Concetti Chiave
- Il Bernini è considerato l'artista principale del Seicento, amato dai Papi per le sue opere scultoree e architettoniche barocche.
- Piazza San Pietro è progettata con un forte senso di teatralità, evidenziato dalle tombe bronzee e dall'imponente altare papale.
- Le colonne portanti a tortiglione nella piazza rompono con la staticità del Rinascimento, creando un effetto visivo che guida lo sguardo verso l'alto.
- Le sculture del Bernini, come il David e opere per il cardinale Scipione Borghese, enfatizzano il dinamismo e il realismo, catturando l'istantaneità dei miti classici.

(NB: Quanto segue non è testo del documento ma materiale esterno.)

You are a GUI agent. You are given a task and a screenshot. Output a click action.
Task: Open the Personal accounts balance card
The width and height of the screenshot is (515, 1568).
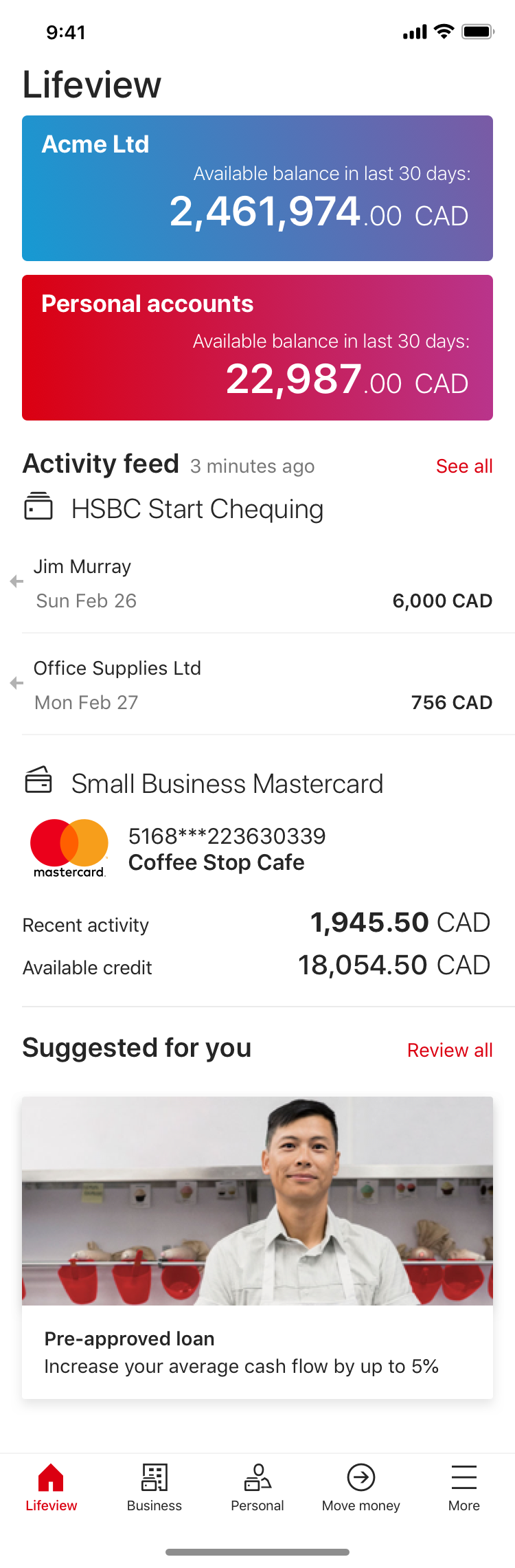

- Le opere sacre come l'Estasi di S. Teresa esprimono un climax teatrale, elevando la rappresentazione delle emozioni e delle passioni umane.
Il genio del Bernini
Il Bernini è l’artista preferito dai Papi del Seicento. La sua importanza si concretizza nelle più rappresentative opere della scultura e dell’architettura barocca. Genio estroverso e prorompente, coniuga in architettura il nuovo senso di teatralità barocca con la voglia di grandezza richiesta dalla curia.
L'architettura barocca
In quest’ottica è concepita piazza San Pietro. Senso più scenografico assumono le bronzee tombe di Urbano VIII e Alessandro VII. Discorso a parte merita l’altare papale, le cui dimensioni sono necessarie per non soccombere all’imponenza dello spazio in cui è immerso. I movimenti a tortiglione delle colonne portanti (secondo il contrasto barocco ai concetti di staticità e idealizzazione del Rinascimento) sono funzionali ad allegerire l’aspetto della struttura e a guidare lo sguardo verso l’alto.
La scultura dinamica
Per la scultura, l’ideale dinamico insito nelle figure michelangiolesche viene esaltato e teatralizzato (come possiamo veder nel David). Statue più scenografiche, realizzate per i cardinale Scipione Borghese, sono il Ratto di Proserpina e l’Apollo e Dafne, che rappresentano, secondo il gusto delle ricche famiglie del ‘600, miti classici.
In entrambe è resa l’istantaneità di alcuni avvenimenti. Il realismo è impressionante ed è strumentale ad esprimere l’immediatezza, la dinamicità e le passioni che emergono dall’azione. Discorso diverso meritano le opere sacre dell’Estasi di S. Teresa e della Beata Ludovica Albertoni di S. Francesco a Ripa, che rappresentano un climax teatrale e orgasmico della raffigurazione delle due donne.
Domande da interrogazione
- Qual è il ruolo del Bernini nell'architettura barocca?
- Come si manifesta il dinamismo nelle sculture del Bernini?
- Qual è la caratteristica distintiva delle opere sacre del Bernini?
Il Bernini è considerato l'artista preferito dai Papi del Seicento, con opere che incarnano il nuovo senso di teatralità barocca e la grandezza richiesta dalla curia, come evidenziato nella progettazione di piazza San Pietro.
Nelle sculture del Bernini, come nel David, il dinamismo delle figure michelangiolesche è esaltato e teatralizzato, con opere come il Ratto di Proserpina e l’Apollo e Dafne che catturano l’istantaneità di eventi mitologici, esprimendo realismo e passione.
Le opere sacre del Bernini, come l'Estasi di S. Teresa e la Beata Ludovica Albertoni, si distinguono per un climax teatrale e orgasmico, rappresentando le emozioni intense delle figure femminili in modo straordinario.